Objectives: Surges in demand for sedatives for mechanical ventilation during the COVID-19 pandemic caused shortages of sedatives globally. Propranolol, a nonselective beta-adrenergic blocker, has been associated with reduced agitation and sedative needs in observational studies. We aimed to test whether propranolol could reduce the dose of sedatives needed in mechanically ventilated patients.

Design: Open-label randomized controlled trial.

Setting: Three academic hospitals.

Subjects: Any nonparalyzed patient receiving mechanical ventilation and requiring high-dose sedatives.

Interventions: Enteral propranolol 20-60 mg every 6 hours titrated to effect in the intervention group; all participants received protocol-titrated sedation with propofol or midazolam.

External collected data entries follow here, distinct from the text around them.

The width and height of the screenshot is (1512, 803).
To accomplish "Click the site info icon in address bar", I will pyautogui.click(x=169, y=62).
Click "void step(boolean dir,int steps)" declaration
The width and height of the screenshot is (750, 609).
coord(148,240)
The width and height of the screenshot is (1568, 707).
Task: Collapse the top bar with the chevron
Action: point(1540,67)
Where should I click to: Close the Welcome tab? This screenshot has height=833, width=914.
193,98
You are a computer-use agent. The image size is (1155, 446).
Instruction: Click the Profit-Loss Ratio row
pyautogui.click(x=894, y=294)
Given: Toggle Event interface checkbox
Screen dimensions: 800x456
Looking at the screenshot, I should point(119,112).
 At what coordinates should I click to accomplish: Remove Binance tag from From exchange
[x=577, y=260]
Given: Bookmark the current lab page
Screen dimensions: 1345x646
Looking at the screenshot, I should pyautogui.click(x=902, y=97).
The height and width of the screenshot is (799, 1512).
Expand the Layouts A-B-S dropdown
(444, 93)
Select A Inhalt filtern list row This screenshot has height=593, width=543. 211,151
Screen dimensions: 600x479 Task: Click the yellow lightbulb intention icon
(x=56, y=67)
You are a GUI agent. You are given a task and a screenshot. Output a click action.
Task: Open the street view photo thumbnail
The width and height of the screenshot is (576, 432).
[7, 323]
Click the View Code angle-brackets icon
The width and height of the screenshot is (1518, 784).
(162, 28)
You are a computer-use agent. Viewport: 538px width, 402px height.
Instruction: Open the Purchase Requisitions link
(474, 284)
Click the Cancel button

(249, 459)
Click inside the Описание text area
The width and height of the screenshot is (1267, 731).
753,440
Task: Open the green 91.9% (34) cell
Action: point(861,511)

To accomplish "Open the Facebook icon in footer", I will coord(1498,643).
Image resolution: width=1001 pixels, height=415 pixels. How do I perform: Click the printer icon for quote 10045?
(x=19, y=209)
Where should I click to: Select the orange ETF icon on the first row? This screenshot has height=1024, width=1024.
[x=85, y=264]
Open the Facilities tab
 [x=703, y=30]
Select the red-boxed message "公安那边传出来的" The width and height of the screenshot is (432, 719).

Measurements and main results: Mean change in 24 hours dose of sedative from baseline to day 3, proportion of sedation scores within target, and occurrence rate of adverse events. We enrolled a planned 72 patients between January 2021 and October 2022. Sixty-nine percent were male with a mean (sd) age of 54 years (15.91 yr). Most were admitted for COVID or non-COVID pneumonia. Intervention participants received propranolol for a mean of 10 days (mean daily dose, 90 mg). There was a significantly larger decrease in sedative dose from baseline (54% vs. 34%; p = 0.048) and more sedation assessments within target range (48% vs. 35%; p < 0.0001) in the intervention group compared with controls. There were no differences in mortality or adverse events.

Conclusions: Propranolol is an inexpensive drug that effectively lowered the need for sedatives in critically ill patients managed in the COVID-19 pandemic. Propranolol may help preserve limited supplies of sedatives while achieving target sedation.